En effet, les États-Unis « devraient rester le plus grand exportateur de GNL en termes de capacité jusqu’en 2025 environ », a déclaré l’agence – joignant les points à cette « proposition » de la Commission européenne du Nouvel An visant à commencer à incorporer des investissements dans le gaz naturel et l’énergie nucléaire dans l’agenda vert, et expliquant pourquoi le Portugal a potentiellement beaucoup à attendre.

Des idées pour transformer Sines en un « hub » énergétique ; pour injecter dans les réseaux de gaz de l’« hydrogène vert » ; l’extraction et le raffinage du lithium et l’exportation de l’énergie solaire ont longtemps été évoqués, avec peu de progrès jusqu’à présent.
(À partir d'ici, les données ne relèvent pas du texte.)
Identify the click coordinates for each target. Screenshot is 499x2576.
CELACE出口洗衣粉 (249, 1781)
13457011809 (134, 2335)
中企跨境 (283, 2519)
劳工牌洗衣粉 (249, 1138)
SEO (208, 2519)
C’est là que le prochain gouvernement devrait agir, avec l’aide d’un fonds de relance européen d’un milliard d’euros ; avec un nouveau ministre de l’énergie et de la transition climatique et un tout nouvel élan.

Par hasard (ou peut-être pas), un rapport de la Fondation Calouste Gulbenkian (fondée sur le dos de l’exploration énergétique/pétrolière) a publié une étude plus tôt ce mois-ci sur « comment le Portugal pourrait être d’ici 2030″. Il s’agissait plus d’un récit édifiant que d’une étude, dans la mesure où il offrait au pays trois scénarios possibles :

● Continuer comme avant – ce qui conduira le pays à rester à la périphérie, affecté par une pyramide démographique vieillissante et sans capacité à soutenir le système de retraite ou le SNS (Système de santé de l’Etat) ;
● Chercher un nouvel espace dans une Europe qui devient un acteur mondial ;
● Portugal 4D « numérisation, diversité, dynamisme et distinction » – la voie la plus ambitieuse, permettant la situation dans laquelle l’UE « peut ne pas réussir dans son ambition, ou son ambition peut être réalisée d’une manière qui ne donne pas au Portugal assez d’espace ». Selon le rapport, ce troisième scénario verrait le Portugal « toujours dans l’Union européenne, mais cherchant à avoir des relations avec les États-Unis, le Japon et la CPLP ».

Et quelle meilleure façon de commencer que de faire du stop sur la queue d’une crise, et de montrer à l’Europe une voie qui réduit la dépendance énergétique vis-à-vis d’une dictature volatile, et en même temps renforce la richesse nationale et la pertinence géostratégique.